Characterisation of the cysQ locus of Escherichia coli : cysQ is activated by entry into stationary phase (1993)
Type of ContentTheses / Dissertations
Degree NameMaster of Science
PublisherUniversity of Canterbury
AuthorsMcDonald, Michael Davidshow all
Cysteine biosynthesis is an essential biosynthetic activity of Escherichia coli, as it is the sole pathway for synthesis of reduced sulphur. In this study a mutant, AM77, was found to be a cysteine requiring bradytroph.

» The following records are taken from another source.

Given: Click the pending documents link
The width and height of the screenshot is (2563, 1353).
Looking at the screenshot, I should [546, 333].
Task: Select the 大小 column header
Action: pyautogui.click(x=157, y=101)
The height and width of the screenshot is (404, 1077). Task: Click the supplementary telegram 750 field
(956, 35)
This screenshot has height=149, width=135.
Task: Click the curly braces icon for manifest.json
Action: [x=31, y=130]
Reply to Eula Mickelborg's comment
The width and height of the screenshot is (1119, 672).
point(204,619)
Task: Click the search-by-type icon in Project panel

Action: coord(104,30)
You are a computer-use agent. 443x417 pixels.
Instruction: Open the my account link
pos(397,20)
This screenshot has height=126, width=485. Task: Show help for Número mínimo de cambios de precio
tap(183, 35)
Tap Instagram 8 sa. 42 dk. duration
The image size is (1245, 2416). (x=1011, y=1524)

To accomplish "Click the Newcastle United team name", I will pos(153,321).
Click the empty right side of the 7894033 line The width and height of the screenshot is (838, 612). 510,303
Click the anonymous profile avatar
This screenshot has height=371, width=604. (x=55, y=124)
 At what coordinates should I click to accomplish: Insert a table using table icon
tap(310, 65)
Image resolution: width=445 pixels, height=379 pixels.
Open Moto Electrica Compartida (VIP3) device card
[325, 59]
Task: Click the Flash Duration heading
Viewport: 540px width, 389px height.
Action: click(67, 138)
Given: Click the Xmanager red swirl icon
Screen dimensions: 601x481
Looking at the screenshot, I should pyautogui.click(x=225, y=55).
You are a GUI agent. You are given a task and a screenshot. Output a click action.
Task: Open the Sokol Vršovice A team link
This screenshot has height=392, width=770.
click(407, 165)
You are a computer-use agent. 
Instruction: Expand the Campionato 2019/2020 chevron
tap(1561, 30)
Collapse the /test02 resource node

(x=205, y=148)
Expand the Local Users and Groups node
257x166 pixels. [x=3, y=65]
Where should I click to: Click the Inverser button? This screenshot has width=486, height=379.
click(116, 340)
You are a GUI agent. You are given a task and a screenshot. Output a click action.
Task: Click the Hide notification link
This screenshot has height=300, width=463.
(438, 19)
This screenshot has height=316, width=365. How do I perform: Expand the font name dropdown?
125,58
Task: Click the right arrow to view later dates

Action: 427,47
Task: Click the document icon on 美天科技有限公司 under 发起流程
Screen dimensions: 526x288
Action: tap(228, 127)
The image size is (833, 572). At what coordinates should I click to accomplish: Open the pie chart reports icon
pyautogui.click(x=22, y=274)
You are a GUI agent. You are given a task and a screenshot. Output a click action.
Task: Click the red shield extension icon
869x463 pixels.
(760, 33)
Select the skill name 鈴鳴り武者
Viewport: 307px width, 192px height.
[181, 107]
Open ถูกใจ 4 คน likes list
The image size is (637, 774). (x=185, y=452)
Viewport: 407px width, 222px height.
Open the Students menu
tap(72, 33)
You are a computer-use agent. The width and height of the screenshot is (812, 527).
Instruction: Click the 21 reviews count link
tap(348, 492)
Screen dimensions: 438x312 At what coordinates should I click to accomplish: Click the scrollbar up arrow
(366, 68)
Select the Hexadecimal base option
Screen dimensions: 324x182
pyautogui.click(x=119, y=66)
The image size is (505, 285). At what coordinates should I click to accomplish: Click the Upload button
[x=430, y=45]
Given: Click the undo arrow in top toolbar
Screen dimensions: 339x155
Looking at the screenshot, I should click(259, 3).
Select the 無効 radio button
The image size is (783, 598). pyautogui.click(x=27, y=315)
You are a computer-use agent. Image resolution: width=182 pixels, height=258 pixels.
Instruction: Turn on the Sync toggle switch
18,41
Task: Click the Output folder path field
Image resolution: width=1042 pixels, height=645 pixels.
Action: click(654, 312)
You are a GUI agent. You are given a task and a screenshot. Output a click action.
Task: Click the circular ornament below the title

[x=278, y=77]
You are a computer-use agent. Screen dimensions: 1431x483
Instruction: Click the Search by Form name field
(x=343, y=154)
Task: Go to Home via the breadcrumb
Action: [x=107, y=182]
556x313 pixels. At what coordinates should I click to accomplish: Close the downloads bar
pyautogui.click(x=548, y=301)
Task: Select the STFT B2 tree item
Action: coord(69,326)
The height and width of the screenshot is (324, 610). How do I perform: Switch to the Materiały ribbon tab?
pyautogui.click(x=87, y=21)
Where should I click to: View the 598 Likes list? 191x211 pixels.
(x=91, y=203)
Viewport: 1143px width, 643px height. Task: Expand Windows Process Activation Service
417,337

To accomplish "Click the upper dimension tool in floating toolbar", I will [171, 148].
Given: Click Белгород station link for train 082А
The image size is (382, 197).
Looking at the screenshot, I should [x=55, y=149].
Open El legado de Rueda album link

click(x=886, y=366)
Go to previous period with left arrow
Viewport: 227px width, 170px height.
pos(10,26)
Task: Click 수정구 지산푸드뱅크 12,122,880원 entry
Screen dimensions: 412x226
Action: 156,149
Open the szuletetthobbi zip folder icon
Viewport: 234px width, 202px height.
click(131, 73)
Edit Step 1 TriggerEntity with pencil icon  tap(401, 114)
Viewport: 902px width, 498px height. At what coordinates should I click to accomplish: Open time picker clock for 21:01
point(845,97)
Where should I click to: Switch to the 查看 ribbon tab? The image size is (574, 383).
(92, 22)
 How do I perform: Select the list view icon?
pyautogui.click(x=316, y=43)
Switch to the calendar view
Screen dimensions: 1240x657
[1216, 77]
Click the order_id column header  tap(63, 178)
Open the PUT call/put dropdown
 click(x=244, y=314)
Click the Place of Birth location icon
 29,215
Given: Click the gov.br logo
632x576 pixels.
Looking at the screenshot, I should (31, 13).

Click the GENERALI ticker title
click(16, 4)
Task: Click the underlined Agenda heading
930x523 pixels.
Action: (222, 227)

AM77 had previously been thought to be defective in osmoregulatory trehalose synthesis because of a mini Tn10 insertion in a gene designated otsC. The mini Tn10 insertion causing AM77's cysteine requirement was shown by complementation and sequencing to be within cysQ, a gene required for cysteine biosynthesis and which is immediately to 5' of the putative otsC insertion site. Another eight independently isolated osmosensitive mutants were also found to contain lesions in cysQ, but their phenotypes differed depending on the position of the mini Tn10 insertion and on whether they contained secondary suppressor mutations. No evidence was obtained to support a role for AM77 in osmoregulatory trehalose synthesis, with all mutant phenotypes reversed by the addition of cysteine or other forms of reduced sulphur. The cysQ gene product is a putative phosphatase, and a member of a family of phosphatases which are inhibited by monovalent cations, specifically lithium. In this study it was shown that AM77 had a partially active CysQ protein, the activity of which was inhibited by the addition of NaCl. These results suggested that inhibition of the cysQ product might be a major cause of halosensitivity in E. coli. The transcriptional regulation of cysQ was characterised, and it was found that cysQ was activated by entry into stationary phase. Activation was at least partially modulated by the stationary phase σ factor, σs. Transcription of cysQ was also found to be affected by anaerobiosis, osmolarity and sulphur source. The observations in this study support the previously hypothesised role for cysQ function as a mediator of PAPS, a toxic intermediate in cysteine biosynthesis. In combination with the evidence for stationary phase activation of the cysQ gene, the hypothesis is presented that as well as being required for modulation of cysteine biosynthesis during growth, cysQ has a second role as a "switch", enabling rapid suppression of cysteine biosynthesis during stationary phase, possibly in response to carbon availability.